Uno-Orchestra-7B-SFT is the Supervised Fine-Tuning (SFT) stage of a 7.6 billion parameter router model developed by tinaxie. Built upon the Qwen/Qwen2.5-7B-Instruct base, this model is engineered to intelligently decompose complex tasks into smaller subtasks and route them to appropriate worker models and skills.

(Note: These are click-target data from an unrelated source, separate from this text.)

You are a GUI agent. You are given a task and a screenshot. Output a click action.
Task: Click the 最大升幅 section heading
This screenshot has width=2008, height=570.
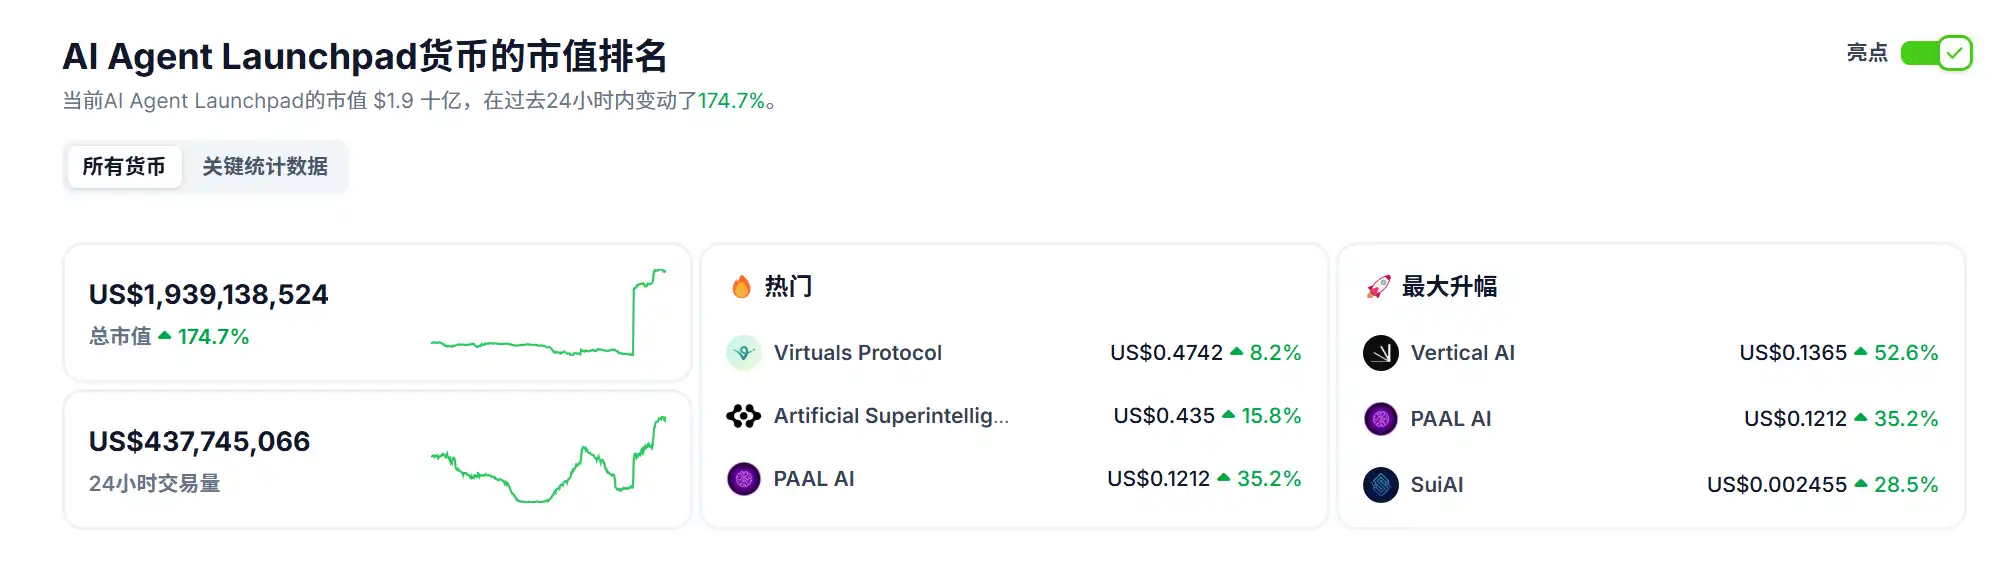pos(1449,287)
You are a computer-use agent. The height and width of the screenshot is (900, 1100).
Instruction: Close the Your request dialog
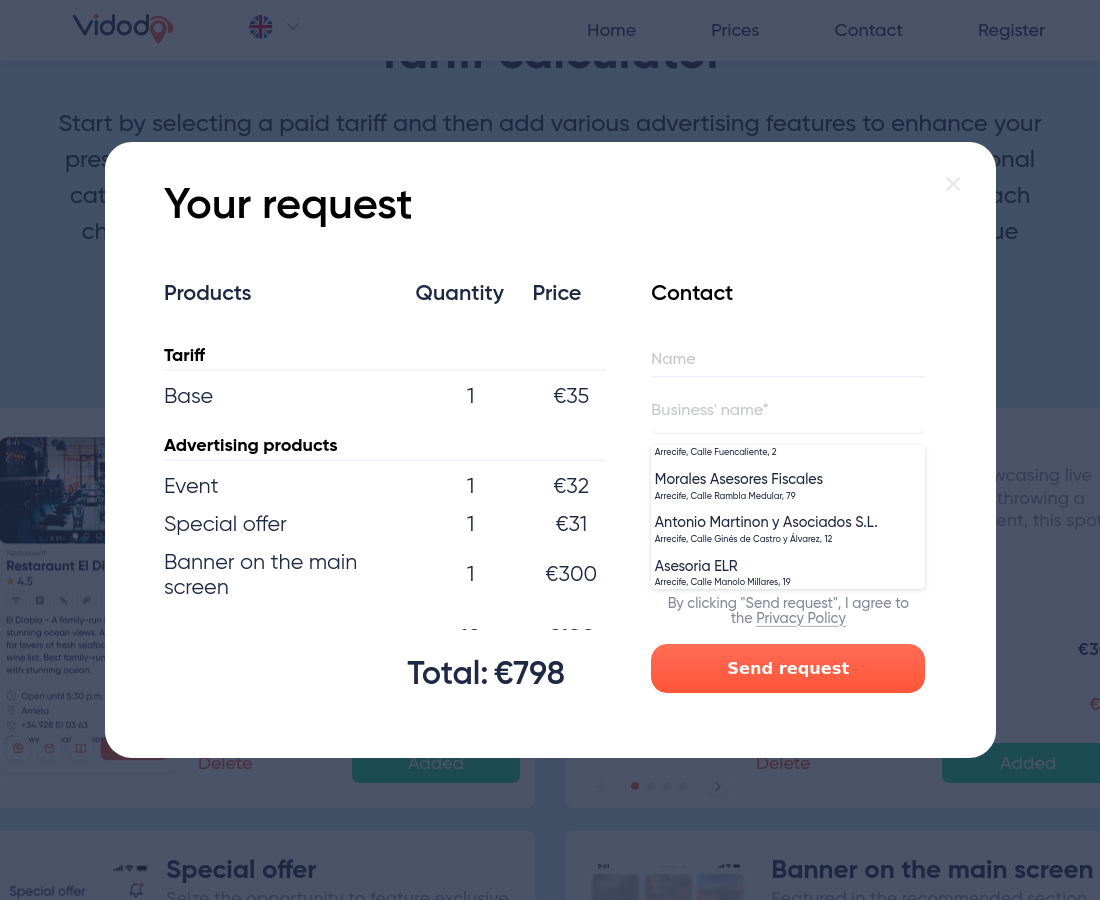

It represents the initial phase of a two-stage pipeline, with a subsequent cost-aware GRPO (Goal-Restricted Policy Optimization) stage, Uno-Orchestra-7B-RL, planned for separate release.

Key Capabilities

  • Task Decomposition and Dispatch: Breaks down intricate tasks into manageable subtasks.
  • Structured Planning: Emits a structured plan, route, observe, and verify trace for task execution.
  • Multi-turn Routing: Trained on distilled multi-turn router trajectories from the tinaxie/Uno-Curriculum dataset.
  • Diverse Capability Axes: Covers atomic reasoning, compositional reasoning, knowledge retrieval, knowledge composition, and tool orchestration.

Good for

  • Orchestrating Complex AI Workflows: Ideal for applications requiring dynamic task routing and multi-model coordination.
  • Developing Agentic Systems: Provides a foundational component for building sophisticated AI agents that can leverage multiple specialized models.
  • Research in Router Models: Serves as a strong SFT checkpoint for further research and development in intelligent routing and task management within LLM ecosystems.